Black Swans - Occasion for Song



Black Swans – Occasion for Song (4.5/5)

Death may be the most difficult topic to honestly, straightforwardly address in popular music.  The topic is so imposing that it is nearly impossible to fully explore the one constant of human existence within a three or four minute song.  Luckily for Black Swans, they tackle the subject of death not through a single song, but over the course of a nearly hour long album.  The single loss that hovers over the album happens to be that of Noel Sayre, the band’s violinist who died suddenly in a swimming pool.  The front cover pictures the stark, imposing image of a diving board.  And absence is at the heart of the album, since much of the music and lyrics are less about death itself than with coming to grips with loss.

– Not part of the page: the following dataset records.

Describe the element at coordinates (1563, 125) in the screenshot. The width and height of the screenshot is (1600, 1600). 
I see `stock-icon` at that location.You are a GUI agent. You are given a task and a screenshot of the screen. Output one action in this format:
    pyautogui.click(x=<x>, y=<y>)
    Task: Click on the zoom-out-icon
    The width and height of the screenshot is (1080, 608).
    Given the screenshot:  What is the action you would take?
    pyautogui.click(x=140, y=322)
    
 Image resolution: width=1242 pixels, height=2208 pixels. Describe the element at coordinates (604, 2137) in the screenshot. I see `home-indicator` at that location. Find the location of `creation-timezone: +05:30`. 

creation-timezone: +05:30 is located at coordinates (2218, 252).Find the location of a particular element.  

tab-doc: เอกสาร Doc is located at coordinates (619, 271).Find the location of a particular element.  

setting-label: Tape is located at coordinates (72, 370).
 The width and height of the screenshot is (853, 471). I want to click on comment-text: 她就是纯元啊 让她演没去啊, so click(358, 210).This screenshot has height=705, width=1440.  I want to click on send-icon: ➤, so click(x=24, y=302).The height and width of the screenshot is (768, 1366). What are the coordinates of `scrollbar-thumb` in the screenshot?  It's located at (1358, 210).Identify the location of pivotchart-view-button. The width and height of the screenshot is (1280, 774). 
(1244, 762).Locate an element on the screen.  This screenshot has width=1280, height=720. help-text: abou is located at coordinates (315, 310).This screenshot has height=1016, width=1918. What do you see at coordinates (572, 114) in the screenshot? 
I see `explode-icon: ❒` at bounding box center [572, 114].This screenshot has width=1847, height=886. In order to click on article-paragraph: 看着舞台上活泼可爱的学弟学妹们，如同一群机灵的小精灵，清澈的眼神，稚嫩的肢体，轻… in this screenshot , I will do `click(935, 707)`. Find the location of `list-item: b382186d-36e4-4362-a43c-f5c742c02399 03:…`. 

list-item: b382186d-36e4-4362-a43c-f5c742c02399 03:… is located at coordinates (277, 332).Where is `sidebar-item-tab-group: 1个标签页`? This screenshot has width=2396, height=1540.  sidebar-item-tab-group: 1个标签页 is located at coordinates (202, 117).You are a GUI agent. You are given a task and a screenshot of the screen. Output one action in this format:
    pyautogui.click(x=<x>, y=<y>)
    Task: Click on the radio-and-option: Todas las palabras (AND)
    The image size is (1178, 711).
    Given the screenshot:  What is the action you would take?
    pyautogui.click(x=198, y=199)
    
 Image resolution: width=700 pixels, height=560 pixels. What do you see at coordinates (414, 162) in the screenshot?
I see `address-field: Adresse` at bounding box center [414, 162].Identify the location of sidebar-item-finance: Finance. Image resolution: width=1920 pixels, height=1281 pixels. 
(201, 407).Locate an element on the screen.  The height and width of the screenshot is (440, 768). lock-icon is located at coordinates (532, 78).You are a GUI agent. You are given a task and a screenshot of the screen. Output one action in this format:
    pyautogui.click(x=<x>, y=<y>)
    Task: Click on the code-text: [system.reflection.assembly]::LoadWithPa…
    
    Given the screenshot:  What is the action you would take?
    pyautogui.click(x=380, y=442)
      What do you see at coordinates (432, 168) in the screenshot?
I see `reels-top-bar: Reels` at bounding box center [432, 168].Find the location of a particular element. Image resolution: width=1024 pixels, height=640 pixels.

“Portsmouth, Ohio” is the only song that directly grapples with Sayre’s death, and it serves as a sort of emotional and thematic centerpiece.  Black Swans tackle the subject with a hushed understatement, preferring to let the real life narrative speak for itself without a forced emotional push.  The song’s refrain, “Nobody’s supposed to die three days before the Fourth of July,” is delivered matter of fact like.  Within that phrase is imbedded the unthinkable nature of death—that, try as we might, we can never truly wrap our heads around the idea of not existing.  It also emphasizes the devastating abruptness of such an accident, a reminder that no one is guaranteed the supposedly requisite 75 years. 

The rest of the album approaches death obliquely.  Even when the subject matter seems to deal with our past, because of the shadow Sayre’s death casts across the album, each song seems to fashioning a cartographic image of mortality.  When singer, Jerry Decicca, tells us, “I give one hundred dollar bills to homeless men, so they can get fucked up right,” I can’t help but think that he’s giving us a perverse reinterpretation of carpe diem.  In “Work Song” Decicca ruminates on the tension between material necessities and spiritual fulfillment, singing “Watch the seahawk dive, it needs food just like you and I to survive.”  For some of his best lyrics, he relies on concrete imagery rather than abstraction in order to cut to the pith of his meaning.

Each song sounds both lush and ramshackle, like an intricate bird’s nest thatched together by twigs and mud.  Decicca’s singing is similarly rugged, falling somewhere between Leonard Cohen and Bob Dylan’s speak-sing.  But the most interesting aspect of their music is what’s missing.  Instead of trying to replicate Sayre’s violin, Black Swans instead chose to do without the instrument, possibly deciding that some things are just irreplaceable.